Lipopolysaccharide‐sensitive serine‐protease zymogen (factor C) of horseshoe crab hemocytes. Identification and alignment of proteolytic fragments produced during the activation show that it is a novel type of serine protease

Abstract

The horseshoe crab clotting factor, factor C, present in the hemocytes is a serine‐protease zymogen activated with lipopolysaccharide. It is a two‐chain glycoprotein (M_r= 123 000) composed of a heavy chain (M_r= 80 000) and a light chain (M_r= 43 000) [T. Nakamura et al. (1986) Eur.

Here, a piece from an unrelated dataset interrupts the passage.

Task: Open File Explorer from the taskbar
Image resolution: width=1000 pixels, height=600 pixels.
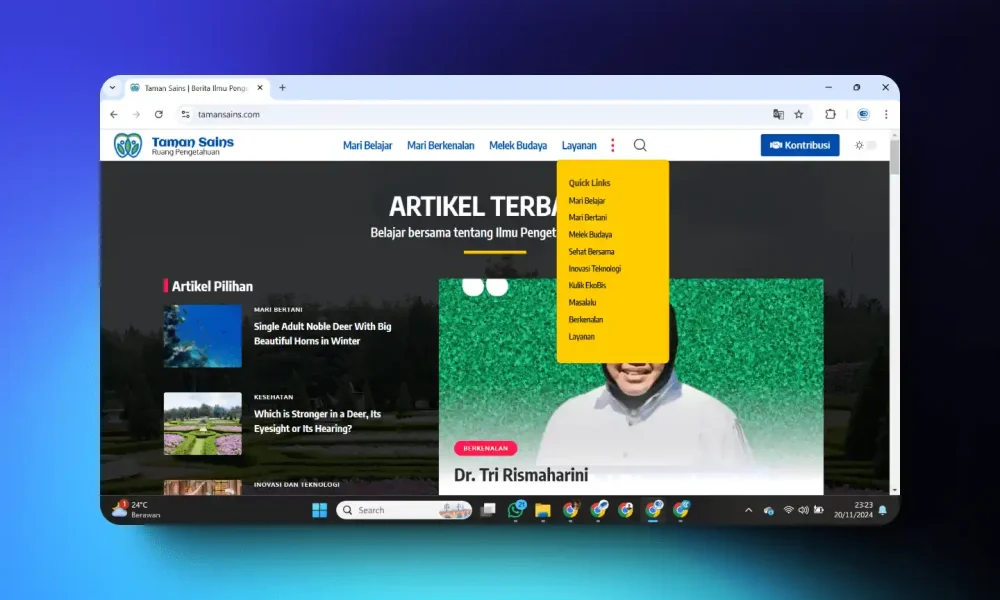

J. Biochem. 154, 511–521]. In our continued study of this zymogen, we have now also found a single‐chain form of factor C (M_r= 123 000) in the hemocyte lysate. The heavy chain had the NH₂‐terminal sequence of Ser‐Gly‐Val‐Asp‐, consistent with that of the single‐chain factor C, indicating that the heavy chain is derived from the NH₂‐terminal part of the molecule. The light chain had an NH₂‐terminal sequence of Ser‐Ser‐Gln‐Pro‐. Incubation of the two‐chain zymogen with lipopolysaccharide resulted in the cleavage of a Phe‐Ile bond between residues 72 and 73 of the ligth chain. Concomitant with this cleavage, the A (72 amino acid residues) and B chains derived from the light chain were formed. The complete amino acid sequence of the A chain was determined by automated Edman degradation. The A chain contained a typical segment which is similar in sequence to a family of repeats in human β₂‐glycoprotein I, complement factors B, protein H, C4b‐binding protein, and coagulation factor XIII b subunit. The NH₂‐terminal sequence of the B chain was Ile‐Trp‐Asn‐Gly‐. This chain contained the serine‐active site sequence‐Asp‐Ala‐Cys‐Ser‐Gly‐Asp‐Ser‐Gly‐Gly‐Pro‐. These results indicate that horseshoe crab factor C exists in the hemocytes in a single‐chain zymogen form and is converted to an active serine protease by hydrolysis of a specific Phe‐Ile peptide bond.